You have these people in your life who are always OK.

Nothing seems to ever truly throw them off. Shit happens, as it does to all who walk through life—but for them, it looks like just another step on their path. Perhaps a little wobble but soon enough they’re on their way. They don’t complain. They keep moving. If you ask offhandedly, they’ll answer automatically, “I’m fine.”

And sometimes we are fine. There’s nothing of note to report. We’re dealing with the things, and we’re making our way through.

But sometimes, our silence isn’t a sign of sanguinity in the face of challenge. Sometimes it’s the sign of quiet struggle in solitude.

Why not speak up though?

Because we’re the ones who are always OK. It’s what’s expected of us—by family, friends, self.

Perhaps we’re trying to convince ourselves that we really are OK, this is fine, we’re fine, everything is fine. Sometimes that’s what we need to continue forward.

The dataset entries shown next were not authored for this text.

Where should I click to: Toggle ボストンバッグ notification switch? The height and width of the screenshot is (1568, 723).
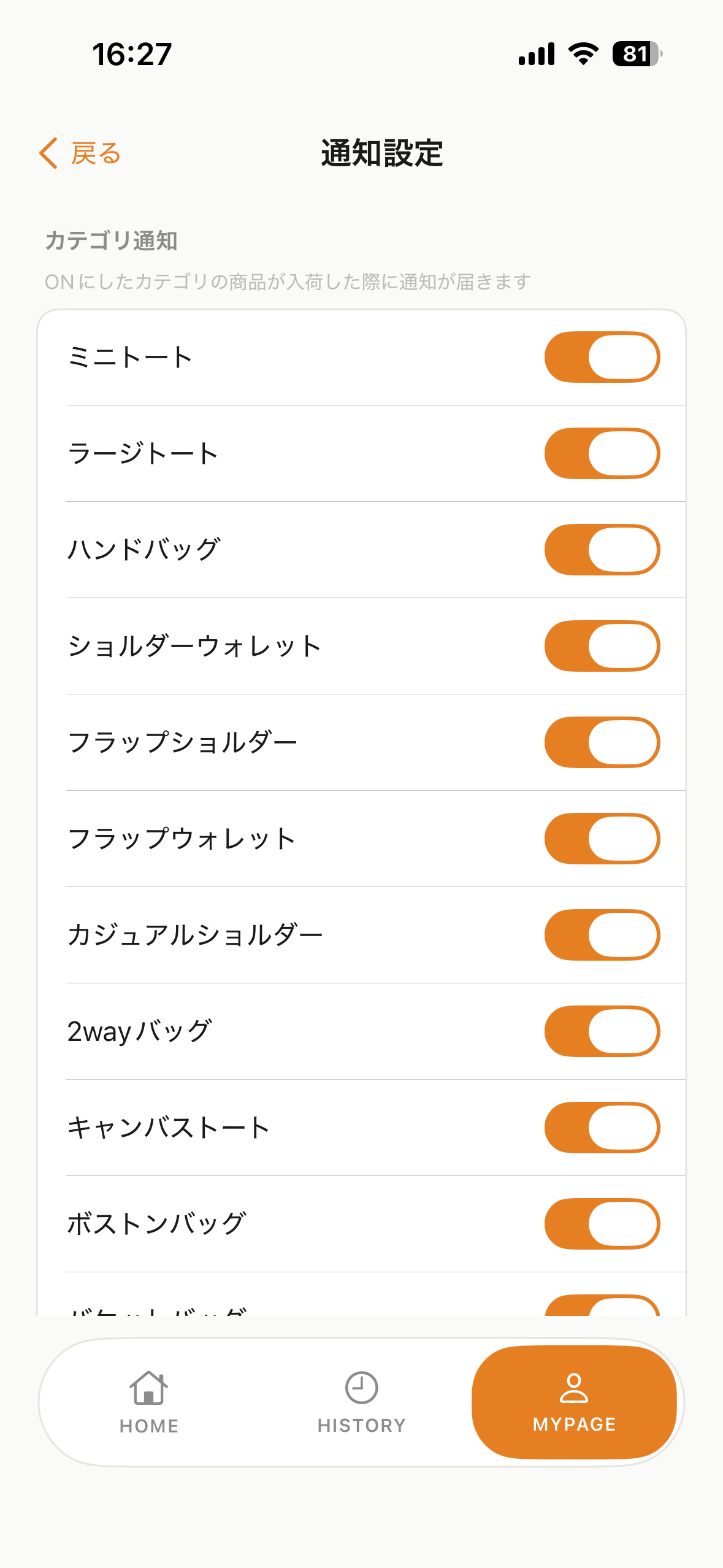point(602,1224)
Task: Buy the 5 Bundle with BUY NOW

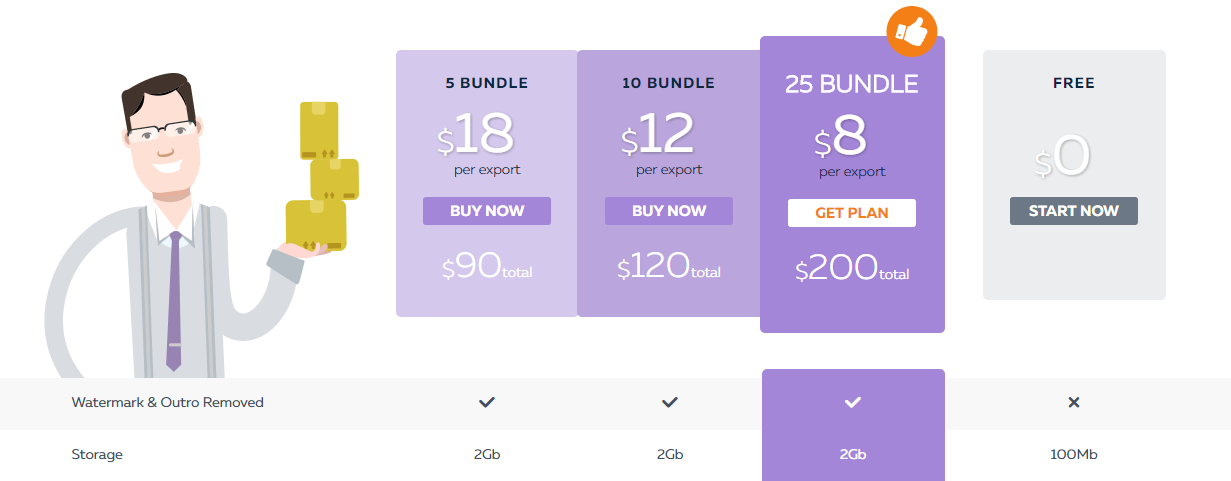Action: pyautogui.click(x=487, y=211)
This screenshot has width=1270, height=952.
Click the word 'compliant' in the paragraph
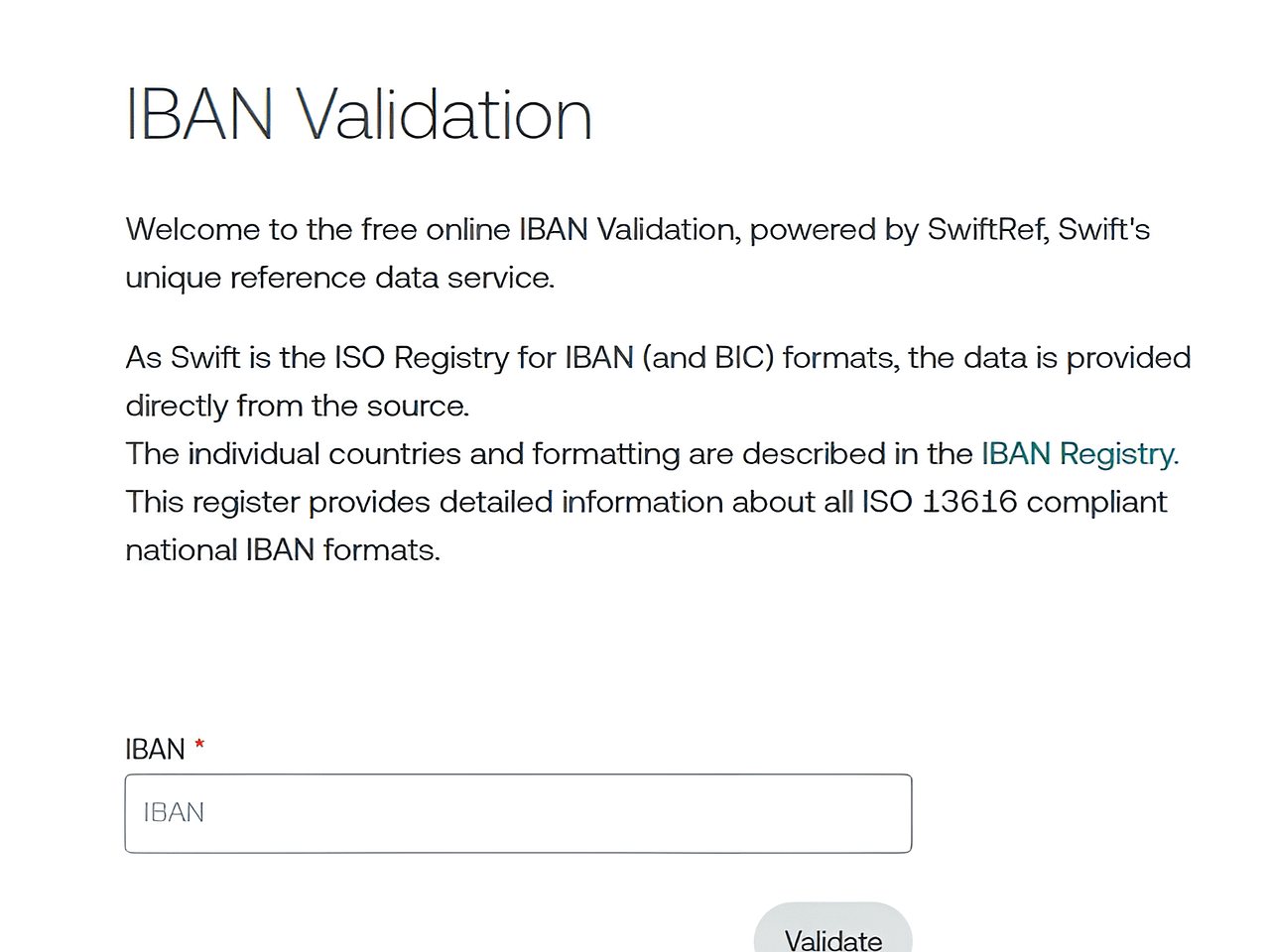[1096, 502]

Or perhaps, whether from imagination or experience, we feel/fear that you don’t know how to react to us not being OK. Will you brush it off? “Oh it’s not that bad. You’ll be fine, you always are.” Or will you view it a radical and disconcerting twist? “You’re always fine! This is completely out of character. You need to manage this.”

Check in on your friends who are always OK. Listen to their silence as much as their words. Because sometimes, like everyone else in this world, we’re not fine. And know we’re not alone when we’re not OK can make the way ahead seem a little lighter.